Dataset items
=-=-=

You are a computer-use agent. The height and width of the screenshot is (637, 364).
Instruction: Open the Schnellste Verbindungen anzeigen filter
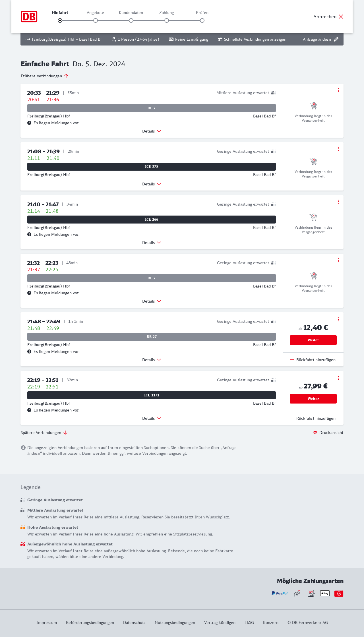(252, 39)
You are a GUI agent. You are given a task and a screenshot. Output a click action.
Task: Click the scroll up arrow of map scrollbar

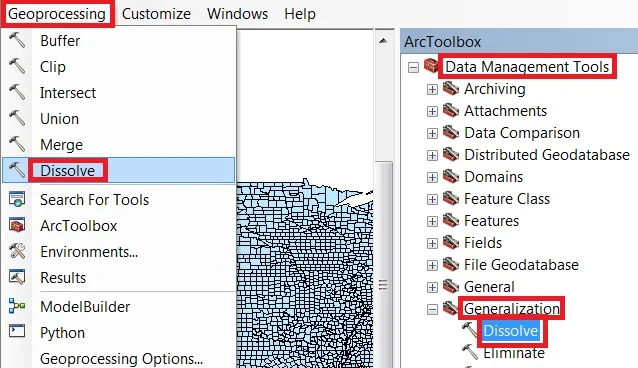pyautogui.click(x=383, y=40)
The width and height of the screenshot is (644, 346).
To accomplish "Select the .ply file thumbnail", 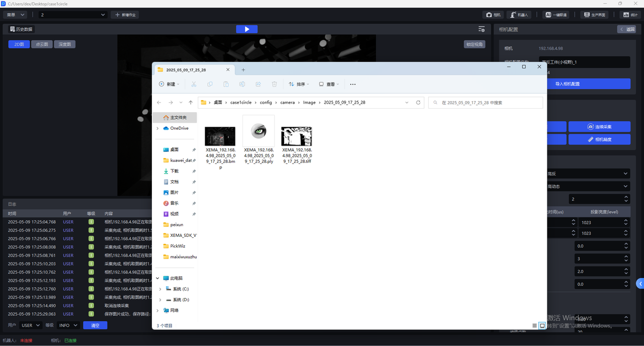I will 259,131.
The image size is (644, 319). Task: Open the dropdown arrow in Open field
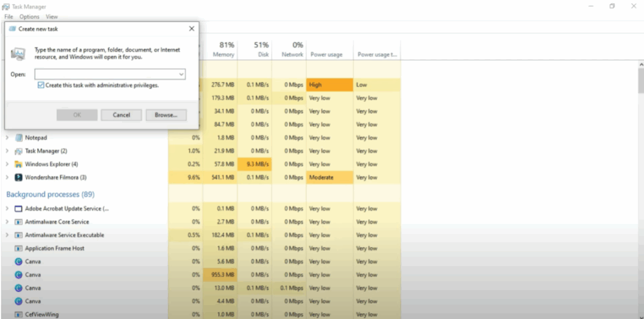pos(181,74)
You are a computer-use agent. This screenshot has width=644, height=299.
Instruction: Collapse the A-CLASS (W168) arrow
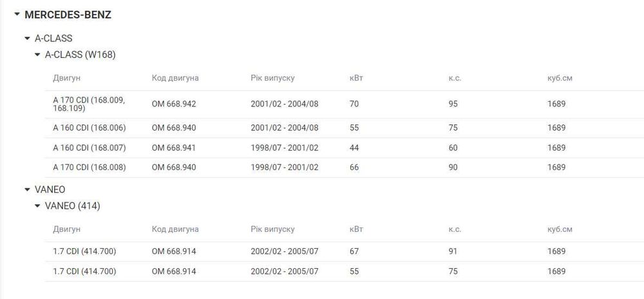[37, 54]
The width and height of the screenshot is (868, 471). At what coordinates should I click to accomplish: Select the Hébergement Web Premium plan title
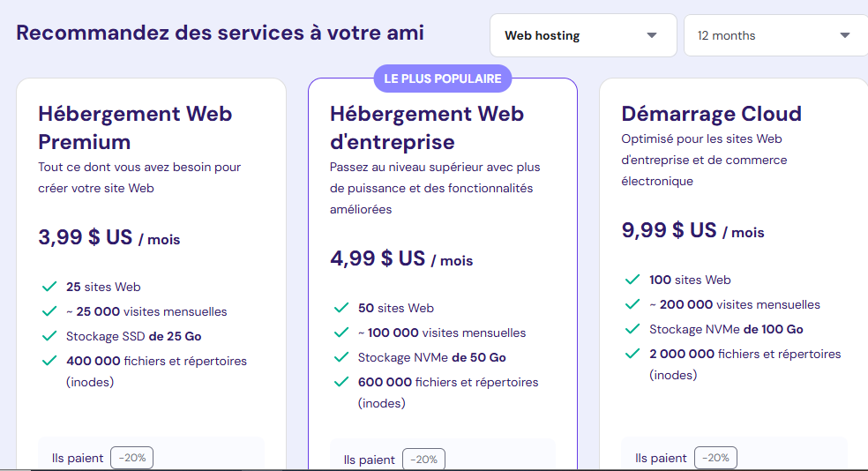click(135, 128)
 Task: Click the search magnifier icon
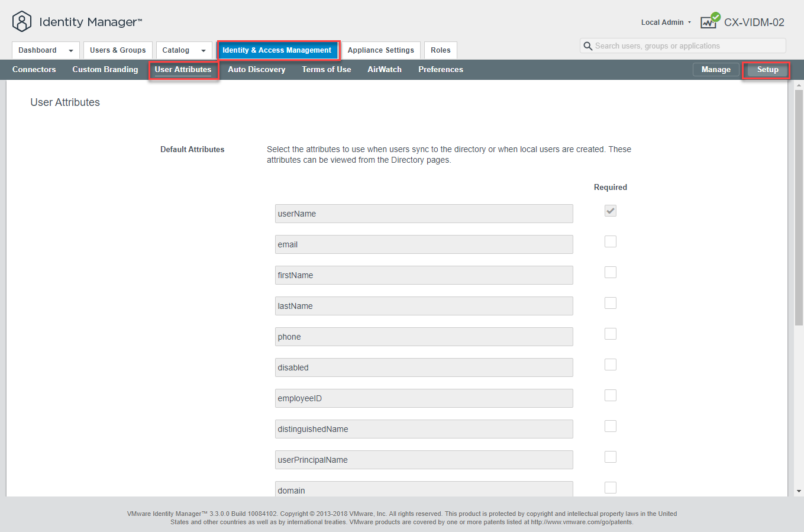click(587, 46)

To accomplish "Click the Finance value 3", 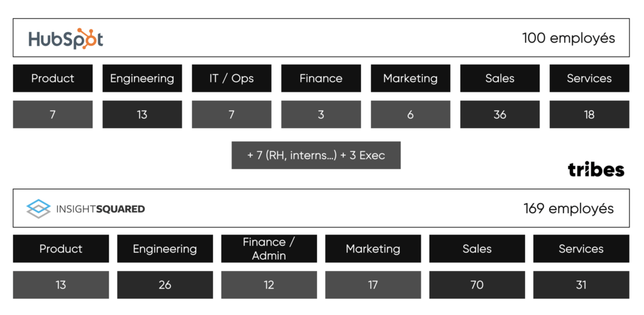I will [x=321, y=114].
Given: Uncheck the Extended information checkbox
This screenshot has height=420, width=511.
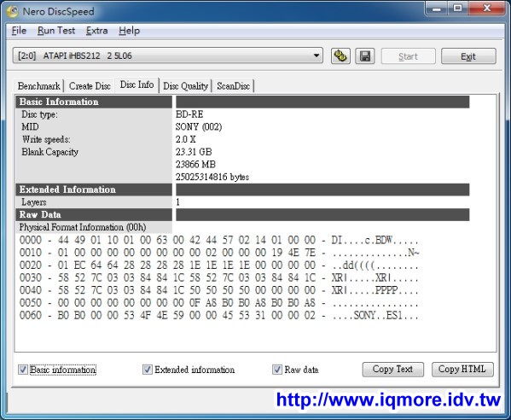Looking at the screenshot, I should point(148,370).
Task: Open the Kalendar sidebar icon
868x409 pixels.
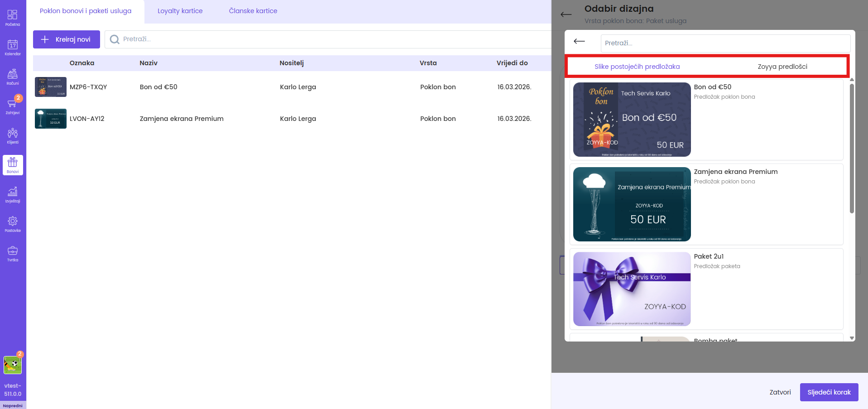Action: click(x=13, y=47)
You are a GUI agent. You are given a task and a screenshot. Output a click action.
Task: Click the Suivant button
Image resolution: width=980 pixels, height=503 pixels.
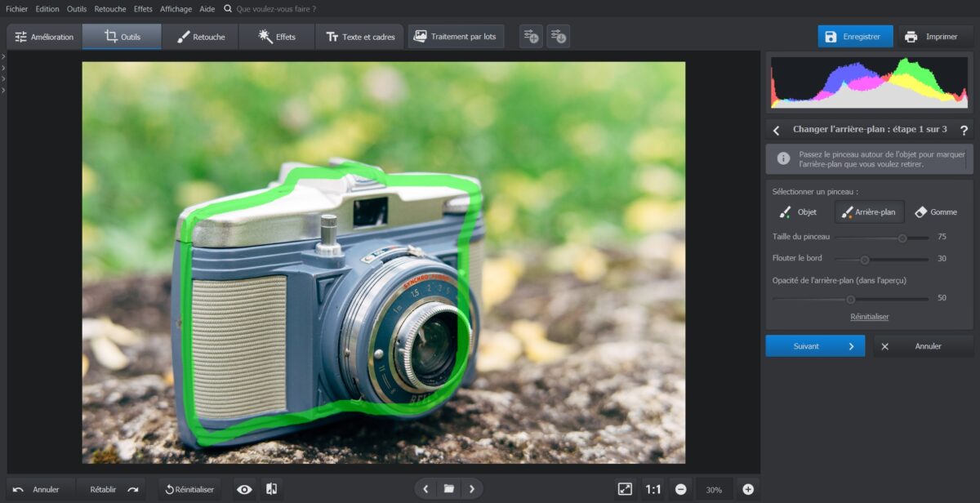[x=814, y=346]
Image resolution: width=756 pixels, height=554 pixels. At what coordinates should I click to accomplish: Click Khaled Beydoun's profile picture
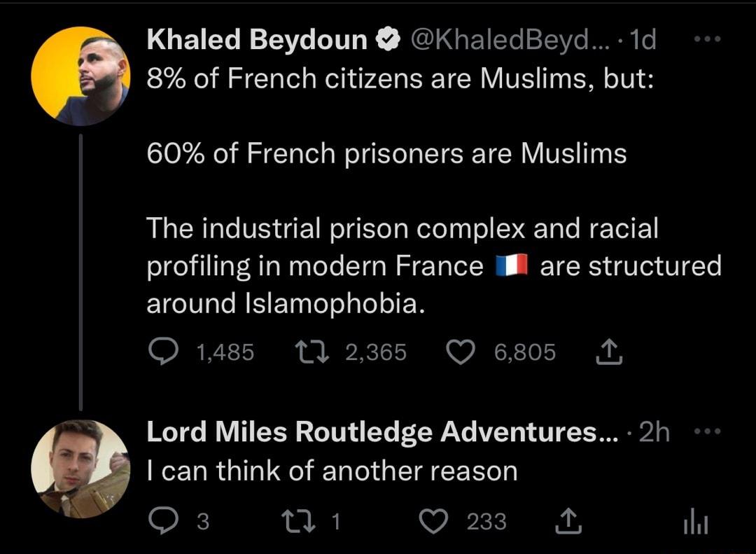pyautogui.click(x=79, y=76)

=-=-=

## Problem to work on
An exact copy is required of the lines from the one holding "Image resolution: width=980" to the end of the entries above, both included; no pictures belong in it.

## Answer to the exercise
Image resolution: width=980 pixels, height=503 pixels.
[x=814, y=346]
Image resolution: width=756 pixels, height=554 pixels. At what coordinates should I click to accomplish: Click Khaled Beydoun's profile picture
pyautogui.click(x=79, y=76)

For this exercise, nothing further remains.